WORK INSTRUCTIONS: Pull out every line in the records below that contains the string "down", matching its case exactly.

Data records:
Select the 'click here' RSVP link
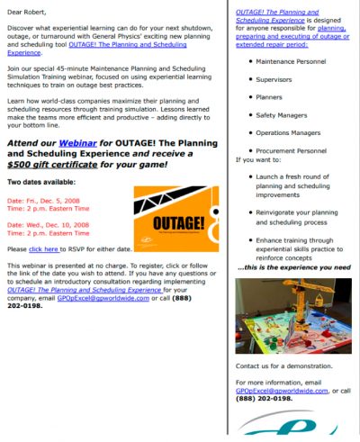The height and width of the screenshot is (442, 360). point(44,248)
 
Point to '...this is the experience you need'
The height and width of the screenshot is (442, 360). point(292,267)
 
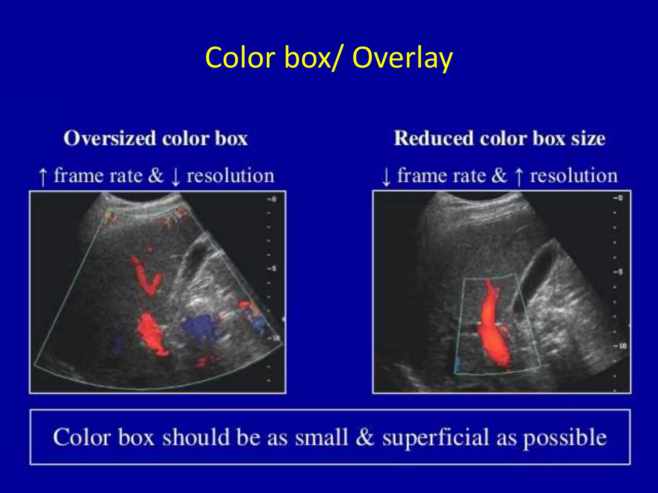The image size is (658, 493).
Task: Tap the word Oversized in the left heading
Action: [x=109, y=139]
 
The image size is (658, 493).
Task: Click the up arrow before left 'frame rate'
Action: [x=43, y=177]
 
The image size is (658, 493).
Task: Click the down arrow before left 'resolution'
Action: [x=175, y=177]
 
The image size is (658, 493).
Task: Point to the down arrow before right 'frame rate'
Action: [x=386, y=177]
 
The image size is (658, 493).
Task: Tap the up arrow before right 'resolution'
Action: [x=518, y=177]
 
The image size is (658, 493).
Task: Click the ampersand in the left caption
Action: [x=156, y=176]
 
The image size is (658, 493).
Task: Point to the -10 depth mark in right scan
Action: [x=619, y=346]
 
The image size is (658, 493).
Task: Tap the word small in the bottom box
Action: [x=321, y=437]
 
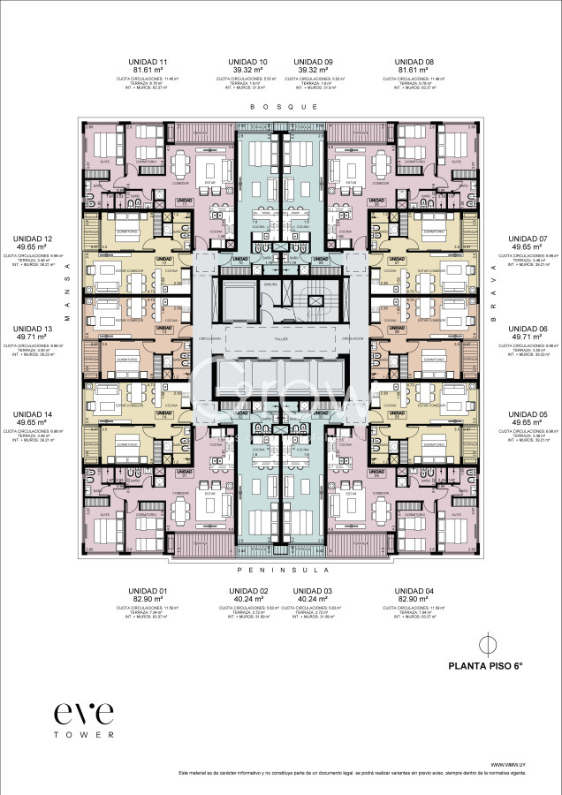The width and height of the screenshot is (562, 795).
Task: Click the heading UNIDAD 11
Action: pyautogui.click(x=149, y=62)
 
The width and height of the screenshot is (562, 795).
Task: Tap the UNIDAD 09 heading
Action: pyautogui.click(x=314, y=62)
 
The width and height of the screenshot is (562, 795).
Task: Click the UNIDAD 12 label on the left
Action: pyautogui.click(x=30, y=238)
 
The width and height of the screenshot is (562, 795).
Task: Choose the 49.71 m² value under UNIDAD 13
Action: pyautogui.click(x=30, y=337)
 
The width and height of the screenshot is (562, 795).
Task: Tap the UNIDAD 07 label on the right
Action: pyautogui.click(x=531, y=238)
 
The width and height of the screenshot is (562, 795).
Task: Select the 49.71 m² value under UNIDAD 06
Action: pyautogui.click(x=531, y=337)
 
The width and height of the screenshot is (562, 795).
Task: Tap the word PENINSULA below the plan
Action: pyautogui.click(x=283, y=570)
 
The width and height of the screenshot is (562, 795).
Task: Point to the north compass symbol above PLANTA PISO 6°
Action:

COMPLETE RESPONSE:
Task: Click the down arrow before left 'resolution'
Task: Point to the down arrow before right 'frame rate'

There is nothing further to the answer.